▶

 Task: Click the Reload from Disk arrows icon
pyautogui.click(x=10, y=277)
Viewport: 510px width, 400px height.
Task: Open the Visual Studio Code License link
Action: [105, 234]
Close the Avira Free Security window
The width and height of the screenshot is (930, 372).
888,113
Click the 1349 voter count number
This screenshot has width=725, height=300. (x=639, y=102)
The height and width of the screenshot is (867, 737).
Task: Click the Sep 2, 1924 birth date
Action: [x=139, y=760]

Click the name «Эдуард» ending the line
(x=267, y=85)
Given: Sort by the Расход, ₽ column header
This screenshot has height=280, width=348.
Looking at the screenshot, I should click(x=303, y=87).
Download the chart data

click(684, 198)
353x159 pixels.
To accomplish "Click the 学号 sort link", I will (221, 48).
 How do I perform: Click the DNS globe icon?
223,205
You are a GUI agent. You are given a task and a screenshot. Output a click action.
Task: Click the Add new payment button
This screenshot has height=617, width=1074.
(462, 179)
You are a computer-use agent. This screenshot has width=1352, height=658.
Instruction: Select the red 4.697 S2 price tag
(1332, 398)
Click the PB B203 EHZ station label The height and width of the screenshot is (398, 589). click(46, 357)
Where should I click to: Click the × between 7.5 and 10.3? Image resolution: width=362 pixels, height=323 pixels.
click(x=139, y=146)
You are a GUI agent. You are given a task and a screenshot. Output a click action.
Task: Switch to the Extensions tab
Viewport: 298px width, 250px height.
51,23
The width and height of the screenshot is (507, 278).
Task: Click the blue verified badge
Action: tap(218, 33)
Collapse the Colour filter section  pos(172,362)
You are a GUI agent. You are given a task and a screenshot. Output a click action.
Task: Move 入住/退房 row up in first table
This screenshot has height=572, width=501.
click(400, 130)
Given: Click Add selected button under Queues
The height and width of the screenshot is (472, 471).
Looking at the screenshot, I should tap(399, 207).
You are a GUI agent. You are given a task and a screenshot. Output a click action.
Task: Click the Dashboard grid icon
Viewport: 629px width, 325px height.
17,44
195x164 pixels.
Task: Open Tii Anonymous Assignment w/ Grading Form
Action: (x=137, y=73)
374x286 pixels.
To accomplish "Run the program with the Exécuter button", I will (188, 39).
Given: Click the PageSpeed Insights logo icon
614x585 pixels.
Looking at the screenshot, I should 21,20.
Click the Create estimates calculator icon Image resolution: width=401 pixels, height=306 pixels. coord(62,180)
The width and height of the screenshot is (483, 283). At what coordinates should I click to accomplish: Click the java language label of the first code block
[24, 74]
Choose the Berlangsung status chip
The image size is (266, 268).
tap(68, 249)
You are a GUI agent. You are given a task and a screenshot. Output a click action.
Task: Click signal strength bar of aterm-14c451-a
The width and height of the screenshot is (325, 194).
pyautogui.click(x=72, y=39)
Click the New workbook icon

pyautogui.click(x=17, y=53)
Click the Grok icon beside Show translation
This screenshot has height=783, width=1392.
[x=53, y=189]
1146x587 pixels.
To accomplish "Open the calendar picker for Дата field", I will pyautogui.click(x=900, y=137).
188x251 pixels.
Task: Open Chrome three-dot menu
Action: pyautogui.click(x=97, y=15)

◀

Retype the entries exactly; leave nothing out.

 Task: Click the Reload from Disk arrows icon
pyautogui.click(x=10, y=277)
Viewport: 510px width, 400px height.
Task: Open the Visual Studio Code License link
Action: [105, 234]
Close the Avira Free Security window
The width and height of the screenshot is (930, 372).
888,113
Click the 1349 voter count number
This screenshot has width=725, height=300. (x=639, y=102)
The height and width of the screenshot is (867, 737).
Task: Click the Sep 2, 1924 birth date
Action: [x=139, y=760]

Click the name «Эдуард» ending the line
(x=267, y=85)
Given: Sort by the Расход, ₽ column header
This screenshot has height=280, width=348.
Looking at the screenshot, I should click(x=303, y=87).
Download the chart data

click(684, 198)
353x159 pixels.
To accomplish "Click the 学号 sort link", I will (221, 48).
 How do I perform: Click the DNS globe icon?
223,205
You are a GUI agent. You are given a task and a screenshot. Output a click action.
Task: Click the Add new payment button
This screenshot has height=617, width=1074.
(462, 179)
You are a computer-use agent. This screenshot has width=1352, height=658.
Instruction: Select the red 4.697 S2 price tag
(1332, 398)
Click the PB B203 EHZ station label The height and width of the screenshot is (398, 589). click(46, 357)
Where should I click to: Click the × between 7.5 and 10.3? Image resolution: width=362 pixels, height=323 pixels.
click(x=139, y=146)
You are a GUI agent. You are given a task and a screenshot. Output a click action.
Task: Switch to the Extensions tab
Viewport: 298px width, 250px height.
51,23
The width and height of the screenshot is (507, 278).
Task: Click the blue verified badge
Action: tap(218, 33)
Collapse the Colour filter section  pos(172,362)
You are a GUI agent. You are given a task and a screenshot. Output a click action.
Task: Move 入住/退房 row up in first table
This screenshot has height=572, width=501.
click(400, 130)
Given: Click Add selected button under Queues
The height and width of the screenshot is (472, 471).
Looking at the screenshot, I should tap(399, 207).
You are a GUI agent. You are given a task and a screenshot. Output a click action.
Task: Click the Dashboard grid icon
Viewport: 629px width, 325px height.
17,44
195x164 pixels.
Task: Open Tii Anonymous Assignment w/ Grading Form
Action: (x=137, y=73)
374x286 pixels.
To accomplish "Run the program with the Exécuter button", I will (188, 39).
Given: Click the PageSpeed Insights logo icon
614x585 pixels.
Looking at the screenshot, I should 21,20.
Click the Create estimates calculator icon Image resolution: width=401 pixels, height=306 pixels. coord(62,180)
The width and height of the screenshot is (483, 283). At what coordinates should I click to accomplish: Click the java language label of the first code block
[24, 74]
Choose the Berlangsung status chip
The image size is (266, 268).
tap(68, 249)
You are a GUI agent. You are given a task and a screenshot. Output a click action.
Task: Click signal strength bar of aterm-14c451-a
The width and height of the screenshot is (325, 194).
pyautogui.click(x=72, y=39)
Click the New workbook icon

pyautogui.click(x=17, y=53)
Click the Grok icon beside Show translation
This screenshot has height=783, width=1392.
[x=53, y=189]
1146x587 pixels.
To accomplish "Open the calendar picker for Дата field", I will pyautogui.click(x=900, y=137).
188x251 pixels.
Task: Open Chrome three-dot menu
Action: pyautogui.click(x=97, y=15)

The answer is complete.